• Task instructions: Copy out the entries below with each "GUI agent" swapped for "interface agent" and everything else unchanged.

++++ Supplied data

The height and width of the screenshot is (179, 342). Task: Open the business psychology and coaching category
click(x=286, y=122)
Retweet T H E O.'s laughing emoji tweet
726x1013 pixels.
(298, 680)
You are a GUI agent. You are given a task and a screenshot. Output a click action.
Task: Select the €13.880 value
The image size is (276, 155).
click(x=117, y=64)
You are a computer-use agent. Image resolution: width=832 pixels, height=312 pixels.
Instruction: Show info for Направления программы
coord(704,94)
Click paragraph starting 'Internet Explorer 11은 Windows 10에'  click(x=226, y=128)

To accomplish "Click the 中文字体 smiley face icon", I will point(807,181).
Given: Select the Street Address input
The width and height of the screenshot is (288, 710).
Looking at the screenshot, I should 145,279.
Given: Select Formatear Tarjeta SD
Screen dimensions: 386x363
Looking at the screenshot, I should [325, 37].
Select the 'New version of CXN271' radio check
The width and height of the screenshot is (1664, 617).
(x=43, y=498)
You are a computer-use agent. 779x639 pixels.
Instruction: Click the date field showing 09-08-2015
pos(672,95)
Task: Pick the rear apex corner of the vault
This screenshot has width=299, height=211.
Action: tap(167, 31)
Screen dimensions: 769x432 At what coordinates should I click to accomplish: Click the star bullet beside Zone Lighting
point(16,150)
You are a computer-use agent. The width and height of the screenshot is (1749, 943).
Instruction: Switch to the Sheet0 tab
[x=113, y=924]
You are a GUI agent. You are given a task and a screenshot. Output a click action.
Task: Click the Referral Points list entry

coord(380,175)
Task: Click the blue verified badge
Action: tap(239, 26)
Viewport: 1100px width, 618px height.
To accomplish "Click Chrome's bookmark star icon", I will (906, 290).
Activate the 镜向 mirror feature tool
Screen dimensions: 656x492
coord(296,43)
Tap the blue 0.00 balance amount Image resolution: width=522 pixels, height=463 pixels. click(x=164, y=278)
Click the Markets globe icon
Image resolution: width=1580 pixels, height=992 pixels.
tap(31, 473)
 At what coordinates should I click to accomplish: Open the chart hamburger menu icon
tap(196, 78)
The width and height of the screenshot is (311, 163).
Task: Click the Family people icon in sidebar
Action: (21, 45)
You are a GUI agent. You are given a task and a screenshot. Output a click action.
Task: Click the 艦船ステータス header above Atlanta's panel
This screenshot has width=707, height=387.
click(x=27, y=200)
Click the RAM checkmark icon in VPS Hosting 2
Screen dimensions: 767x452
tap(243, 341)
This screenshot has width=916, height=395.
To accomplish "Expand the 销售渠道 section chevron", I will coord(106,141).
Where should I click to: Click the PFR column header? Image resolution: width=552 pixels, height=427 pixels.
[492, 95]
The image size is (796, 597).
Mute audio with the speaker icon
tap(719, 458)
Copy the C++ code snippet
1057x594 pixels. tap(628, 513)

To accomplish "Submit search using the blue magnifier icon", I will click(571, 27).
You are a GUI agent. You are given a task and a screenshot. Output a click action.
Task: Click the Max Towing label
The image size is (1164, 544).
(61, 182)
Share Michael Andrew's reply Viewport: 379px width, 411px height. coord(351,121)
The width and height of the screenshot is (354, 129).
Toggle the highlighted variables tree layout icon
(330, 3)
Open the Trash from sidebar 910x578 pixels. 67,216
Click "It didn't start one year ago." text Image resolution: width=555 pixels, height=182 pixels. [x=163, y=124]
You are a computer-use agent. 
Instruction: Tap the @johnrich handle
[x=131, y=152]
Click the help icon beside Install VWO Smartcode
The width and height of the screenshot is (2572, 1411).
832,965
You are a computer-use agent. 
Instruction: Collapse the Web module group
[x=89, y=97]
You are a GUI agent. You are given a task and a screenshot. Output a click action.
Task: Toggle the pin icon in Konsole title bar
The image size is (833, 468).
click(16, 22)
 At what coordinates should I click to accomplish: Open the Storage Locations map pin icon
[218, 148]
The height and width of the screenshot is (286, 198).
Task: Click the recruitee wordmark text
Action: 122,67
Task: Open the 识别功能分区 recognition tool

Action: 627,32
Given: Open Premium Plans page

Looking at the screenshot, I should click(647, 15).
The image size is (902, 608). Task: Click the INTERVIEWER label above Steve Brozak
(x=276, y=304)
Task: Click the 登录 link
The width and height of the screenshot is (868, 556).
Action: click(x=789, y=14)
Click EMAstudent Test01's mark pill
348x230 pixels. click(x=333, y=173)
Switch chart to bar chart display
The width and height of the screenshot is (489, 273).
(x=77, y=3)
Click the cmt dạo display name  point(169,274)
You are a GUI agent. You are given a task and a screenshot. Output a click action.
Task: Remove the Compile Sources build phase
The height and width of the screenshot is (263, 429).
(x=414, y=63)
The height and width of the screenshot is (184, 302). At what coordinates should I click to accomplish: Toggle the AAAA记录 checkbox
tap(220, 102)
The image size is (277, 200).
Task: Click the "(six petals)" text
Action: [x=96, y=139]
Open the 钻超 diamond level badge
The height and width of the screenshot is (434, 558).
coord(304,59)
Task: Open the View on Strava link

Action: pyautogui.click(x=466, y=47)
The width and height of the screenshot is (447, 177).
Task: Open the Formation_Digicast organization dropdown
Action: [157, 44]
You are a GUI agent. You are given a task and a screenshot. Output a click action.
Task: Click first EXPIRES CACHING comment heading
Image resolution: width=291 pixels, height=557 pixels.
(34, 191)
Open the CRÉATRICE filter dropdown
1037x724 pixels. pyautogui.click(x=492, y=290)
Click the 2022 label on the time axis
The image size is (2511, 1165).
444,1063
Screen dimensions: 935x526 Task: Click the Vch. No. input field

++++++++

• Output of the exercise:
The height and width of the screenshot is (179, 342). Task: Open the business psychology and coaching category
click(x=286, y=122)
Retweet T H E O.'s laughing emoji tweet
726x1013 pixels.
(298, 680)
You are a interface agent. You are given a task and a screenshot. Output a click action.
Task: Select the €13.880 value
The image size is (276, 155).
click(x=117, y=64)
You are a computer-use agent. Image resolution: width=832 pixels, height=312 pixels.
Instruction: Show info for Направления программы
coord(704,94)
Click paragraph starting 'Internet Explorer 11은 Windows 10에'  click(x=226, y=128)

To accomplish "Click the 中文字体 smiley face icon", I will point(807,181).
Given: Select the Street Address input
The width and height of the screenshot is (288, 710).
Looking at the screenshot, I should 145,279.
Given: Select Formatear Tarjeta SD
Screen dimensions: 386x363
Looking at the screenshot, I should [325, 37].
Select the 'New version of CXN271' radio check
The width and height of the screenshot is (1664, 617).
(x=43, y=498)
You are a computer-use agent. 779x639 pixels.
Instruction: Click the date field showing 09-08-2015
pos(672,95)
Task: Pick the rear apex corner of the vault
This screenshot has width=299, height=211.
Action: tap(167, 31)
Screen dimensions: 769x432 At what coordinates should I click to accomplish: Click the star bullet beside Zone Lighting
point(16,150)
You are a computer-use agent. The width and height of the screenshot is (1749, 943).
Instruction: Switch to the Sheet0 tab
[x=113, y=924]
You are a interface agent. You are given a task and a screenshot. Output a click action.
Task: Click the Referral Points list entry

coord(380,175)
Task: Click the blue verified badge
Action: tap(239, 26)
Viewport: 1100px width, 618px height.
To accomplish "Click Chrome's bookmark star icon", I will (906, 290).
Activate the 镜向 mirror feature tool
Screen dimensions: 656x492
coord(296,43)
Tap the blue 0.00 balance amount Image resolution: width=522 pixels, height=463 pixels. click(x=164, y=278)
Click the Markets globe icon
Image resolution: width=1580 pixels, height=992 pixels.
tap(31, 473)
 At what coordinates should I click to accomplish: Open the chart hamburger menu icon
tap(196, 78)
The width and height of the screenshot is (311, 163).
Task: Click the Family people icon in sidebar
Action: (21, 45)
You are a interface agent. You are given a task and a screenshot. Output a click action.
Task: Click the 艦船ステータス header above Atlanta's panel
This screenshot has width=707, height=387.
click(x=27, y=200)
Click the RAM checkmark icon in VPS Hosting 2
Screen dimensions: 767x452
tap(243, 341)
This screenshot has width=916, height=395.
To accomplish "Expand the 销售渠道 section chevron", I will coord(106,141).
Where should I click to: Click the PFR column header? Image resolution: width=552 pixels, height=427 pixels.
[492, 95]
The image size is (796, 597).
Mute audio with the speaker icon
tap(719, 458)
Copy the C++ code snippet
1057x594 pixels. tap(628, 513)

To accomplish "Submit search using the blue magnifier icon", I will click(571, 27).
You are a interface agent. You are given a task and a screenshot. Output a click action.
Task: Click the Max Towing label
The image size is (1164, 544).
(61, 182)
Share Michael Andrew's reply Viewport: 379px width, 411px height. coord(351,121)
The width and height of the screenshot is (354, 129).
Toggle the highlighted variables tree layout icon
(330, 3)
Open the Trash from sidebar 910x578 pixels. 67,216
Click "It didn't start one year ago." text Image resolution: width=555 pixels, height=182 pixels. [x=163, y=124]
You are a computer-use agent. 
Instruction: Tap the @johnrich handle
[x=131, y=152]
Click the help icon beside Install VWO Smartcode
The width and height of the screenshot is (2572, 1411).
832,965
You are a computer-use agent. 
Instruction: Collapse the Web module group
[x=89, y=97]
You are a interface agent. You are given a task and a screenshot. Output a click action.
Task: Toggle the pin icon in Konsole title bar
The image size is (833, 468).
click(16, 22)
 At what coordinates should I click to accomplish: Open the Storage Locations map pin icon
[218, 148]
The height and width of the screenshot is (286, 198).
Task: Click the recruitee wordmark text
Action: 122,67
Task: Open the 识别功能分区 recognition tool

Action: 627,32
Given: Open Premium Plans page

Looking at the screenshot, I should click(647, 15).
The image size is (902, 608). Task: Click the INTERVIEWER label above Steve Brozak
(x=276, y=304)
Task: Click the 登录 link
The width and height of the screenshot is (868, 556).
Action: click(x=789, y=14)
Click EMAstudent Test01's mark pill
348x230 pixels. click(x=333, y=173)
Switch chart to bar chart display
The width and height of the screenshot is (489, 273).
(x=77, y=3)
Click the cmt dạo display name  point(169,274)
You are a interface agent. You are given a task and a screenshot. Output a click action.
Task: Remove the Compile Sources build phase
The height and width of the screenshot is (263, 429).
(x=414, y=63)
The height and width of the screenshot is (184, 302). At what coordinates should I click to accomplish: Toggle the AAAA记录 checkbox
tap(220, 102)
The image size is (277, 200).
Task: Click the "(six petals)" text
Action: [x=96, y=139]
Open the 钻超 diamond level badge
The height and width of the screenshot is (434, 558).
coord(304,59)
Task: Open the View on Strava link

Action: pyautogui.click(x=466, y=47)
The width and height of the screenshot is (447, 177).
Task: Open the Formation_Digicast organization dropdown
Action: [157, 44]
You are a interface agent. You are given a task and a screenshot. Output a click action.
Task: Click first EXPIRES CACHING comment heading
Image resolution: width=291 pixels, height=557 pixels.
(34, 191)
Open the CRÉATRICE filter dropdown
1037x724 pixels. pyautogui.click(x=492, y=290)
Click the 2022 label on the time axis
The image size is (2511, 1165).
444,1063
Screen dimensions: 935x526 Task: Click the Vch. No. input field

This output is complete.